See Conway's money game --- https://en.wikipedia.org/wiki/Sylver_coinage WFL On 12/21/20, christopher landauer <topcycal@gmail.com> wrote:
hihi -
it is my vague recollection that for positive integers a, b with gcd(a, b) = 1,
then for all n >= a * b,
there is a representation n = x * a + y * b with x, y >= 0
(this is trivial for a=1 or b=1, so we can assume a, b >= 2)
that would mean density 1
(but this result is even stronger than the original density assertion:
it says that all but finitely many positive integers have such a representation;
i think i saw a reasonable proof of that once long ago)
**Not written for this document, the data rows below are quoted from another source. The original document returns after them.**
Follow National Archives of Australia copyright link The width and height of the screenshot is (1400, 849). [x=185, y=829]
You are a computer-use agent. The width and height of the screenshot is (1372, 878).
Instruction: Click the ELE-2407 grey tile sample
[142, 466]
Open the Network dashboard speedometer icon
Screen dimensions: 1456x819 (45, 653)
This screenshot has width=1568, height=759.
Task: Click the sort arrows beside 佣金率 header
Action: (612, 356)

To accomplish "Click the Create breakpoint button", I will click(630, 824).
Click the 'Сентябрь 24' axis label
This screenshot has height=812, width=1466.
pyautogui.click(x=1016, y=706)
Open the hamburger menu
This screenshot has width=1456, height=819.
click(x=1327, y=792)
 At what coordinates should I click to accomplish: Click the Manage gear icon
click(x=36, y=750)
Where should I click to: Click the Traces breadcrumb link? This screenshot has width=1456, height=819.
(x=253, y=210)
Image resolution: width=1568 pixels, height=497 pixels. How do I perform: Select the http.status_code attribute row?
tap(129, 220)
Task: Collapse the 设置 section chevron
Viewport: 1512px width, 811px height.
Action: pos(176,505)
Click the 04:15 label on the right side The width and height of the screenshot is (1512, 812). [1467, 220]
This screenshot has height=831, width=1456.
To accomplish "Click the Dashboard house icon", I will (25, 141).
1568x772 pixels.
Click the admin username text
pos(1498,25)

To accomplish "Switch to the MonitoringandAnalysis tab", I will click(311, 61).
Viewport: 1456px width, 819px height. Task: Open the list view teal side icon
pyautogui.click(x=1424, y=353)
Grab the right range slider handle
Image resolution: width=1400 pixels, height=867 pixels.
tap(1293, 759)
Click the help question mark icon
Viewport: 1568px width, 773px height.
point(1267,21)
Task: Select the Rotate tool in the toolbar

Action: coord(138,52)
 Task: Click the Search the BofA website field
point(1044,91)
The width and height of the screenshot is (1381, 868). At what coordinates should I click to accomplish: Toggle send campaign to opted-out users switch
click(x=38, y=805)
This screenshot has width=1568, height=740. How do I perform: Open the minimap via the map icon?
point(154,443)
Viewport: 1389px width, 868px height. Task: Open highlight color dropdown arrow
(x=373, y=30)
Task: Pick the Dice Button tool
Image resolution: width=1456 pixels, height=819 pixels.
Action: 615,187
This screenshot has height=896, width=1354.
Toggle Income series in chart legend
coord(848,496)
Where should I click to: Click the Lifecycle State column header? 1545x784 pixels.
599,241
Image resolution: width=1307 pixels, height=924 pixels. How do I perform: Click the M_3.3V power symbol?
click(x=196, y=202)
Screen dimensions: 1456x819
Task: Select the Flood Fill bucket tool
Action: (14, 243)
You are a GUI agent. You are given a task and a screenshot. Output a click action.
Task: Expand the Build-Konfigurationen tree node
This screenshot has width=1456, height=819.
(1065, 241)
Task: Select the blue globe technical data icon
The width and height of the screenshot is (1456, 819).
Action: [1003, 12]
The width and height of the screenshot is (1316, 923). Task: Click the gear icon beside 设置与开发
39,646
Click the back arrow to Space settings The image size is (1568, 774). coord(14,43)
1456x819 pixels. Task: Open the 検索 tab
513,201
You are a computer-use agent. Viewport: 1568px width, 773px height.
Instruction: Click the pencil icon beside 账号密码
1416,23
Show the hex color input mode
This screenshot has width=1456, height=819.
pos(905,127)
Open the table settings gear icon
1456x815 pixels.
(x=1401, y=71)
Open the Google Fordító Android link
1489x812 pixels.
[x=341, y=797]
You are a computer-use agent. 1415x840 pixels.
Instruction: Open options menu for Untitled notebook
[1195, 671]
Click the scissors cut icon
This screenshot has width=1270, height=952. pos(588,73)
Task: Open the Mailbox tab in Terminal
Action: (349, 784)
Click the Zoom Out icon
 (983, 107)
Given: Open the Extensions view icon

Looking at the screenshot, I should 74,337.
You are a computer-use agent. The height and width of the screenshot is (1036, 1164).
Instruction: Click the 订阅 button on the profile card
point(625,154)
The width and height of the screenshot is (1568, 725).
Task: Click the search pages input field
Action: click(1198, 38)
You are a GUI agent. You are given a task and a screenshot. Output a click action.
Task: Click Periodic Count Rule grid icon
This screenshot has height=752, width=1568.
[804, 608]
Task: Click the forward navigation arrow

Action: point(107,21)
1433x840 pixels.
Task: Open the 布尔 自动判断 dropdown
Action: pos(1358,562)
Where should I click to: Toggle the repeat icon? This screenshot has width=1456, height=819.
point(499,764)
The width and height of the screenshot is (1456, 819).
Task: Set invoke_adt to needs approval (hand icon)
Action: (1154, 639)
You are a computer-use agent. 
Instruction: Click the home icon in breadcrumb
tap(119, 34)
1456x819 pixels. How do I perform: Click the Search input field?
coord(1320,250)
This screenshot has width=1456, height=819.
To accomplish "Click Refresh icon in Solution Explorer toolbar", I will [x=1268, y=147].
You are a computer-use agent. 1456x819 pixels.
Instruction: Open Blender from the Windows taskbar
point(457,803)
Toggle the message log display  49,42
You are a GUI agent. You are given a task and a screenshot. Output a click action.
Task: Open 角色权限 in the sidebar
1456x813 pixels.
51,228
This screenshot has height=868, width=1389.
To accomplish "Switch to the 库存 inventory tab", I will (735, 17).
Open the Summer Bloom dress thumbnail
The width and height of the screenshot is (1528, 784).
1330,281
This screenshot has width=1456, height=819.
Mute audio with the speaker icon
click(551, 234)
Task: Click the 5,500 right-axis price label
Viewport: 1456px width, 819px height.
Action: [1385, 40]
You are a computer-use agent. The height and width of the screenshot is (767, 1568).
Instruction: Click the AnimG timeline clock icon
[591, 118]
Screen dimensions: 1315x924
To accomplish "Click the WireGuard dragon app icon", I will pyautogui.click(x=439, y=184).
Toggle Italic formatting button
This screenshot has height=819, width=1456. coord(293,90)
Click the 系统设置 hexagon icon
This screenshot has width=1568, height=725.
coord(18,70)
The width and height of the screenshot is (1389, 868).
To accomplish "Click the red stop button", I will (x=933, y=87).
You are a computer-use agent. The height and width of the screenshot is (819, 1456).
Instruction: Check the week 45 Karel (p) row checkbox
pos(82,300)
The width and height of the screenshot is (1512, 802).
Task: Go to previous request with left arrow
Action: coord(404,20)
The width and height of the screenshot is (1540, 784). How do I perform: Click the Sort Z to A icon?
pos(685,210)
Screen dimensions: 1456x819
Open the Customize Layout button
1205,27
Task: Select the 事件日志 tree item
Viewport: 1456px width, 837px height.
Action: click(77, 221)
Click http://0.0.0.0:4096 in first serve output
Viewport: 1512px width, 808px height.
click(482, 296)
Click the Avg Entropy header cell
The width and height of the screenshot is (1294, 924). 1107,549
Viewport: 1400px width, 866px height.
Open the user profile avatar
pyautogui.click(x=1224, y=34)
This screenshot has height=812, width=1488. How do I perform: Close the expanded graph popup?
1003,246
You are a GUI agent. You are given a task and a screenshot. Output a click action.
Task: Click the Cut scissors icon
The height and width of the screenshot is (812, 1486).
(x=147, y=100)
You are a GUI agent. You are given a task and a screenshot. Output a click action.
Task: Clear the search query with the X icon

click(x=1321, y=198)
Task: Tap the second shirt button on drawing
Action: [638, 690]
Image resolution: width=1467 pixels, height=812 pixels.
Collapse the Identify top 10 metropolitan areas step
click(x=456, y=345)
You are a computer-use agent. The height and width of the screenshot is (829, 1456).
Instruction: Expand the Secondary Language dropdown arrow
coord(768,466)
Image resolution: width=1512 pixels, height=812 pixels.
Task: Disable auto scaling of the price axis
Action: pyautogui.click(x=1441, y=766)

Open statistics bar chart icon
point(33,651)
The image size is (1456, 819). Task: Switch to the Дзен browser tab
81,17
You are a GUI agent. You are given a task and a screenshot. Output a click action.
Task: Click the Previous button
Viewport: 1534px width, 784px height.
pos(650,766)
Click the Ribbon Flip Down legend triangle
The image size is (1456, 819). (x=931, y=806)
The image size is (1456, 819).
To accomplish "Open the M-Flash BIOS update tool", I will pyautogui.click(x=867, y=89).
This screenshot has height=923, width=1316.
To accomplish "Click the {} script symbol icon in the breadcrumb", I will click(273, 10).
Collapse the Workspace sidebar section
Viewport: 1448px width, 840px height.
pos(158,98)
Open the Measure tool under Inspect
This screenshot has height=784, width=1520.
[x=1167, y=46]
it is my impression that essentially the same kind of thing
could/should/would be true for more than two elements:
if we take c = gcd{N_j},
then for any large enough n divisible by c,
there is a representation n = sum(x_j * N_j) with all x_j >= 0,
so the density is 1/c
(only multiples of c can occur, of course,
and the stronger assertion is that all but finitely many of them have such a representation)
more later,
chris
On 12/18/20 23:25, Dan Asimov wrote:
Let N_1, ..., N_r be a set of positive integers ≥ 2 whose prime factorizations are known.
Let X = {∑ c_j N_j} be the set of all linear combinations of the N_j with nonnegative integer coefficients c_j.
Is it easy to determine what the (asymptotic) density of X is in Z+ ???
(An N_j may have repeated prime factors, and several N_j's may have common factors.)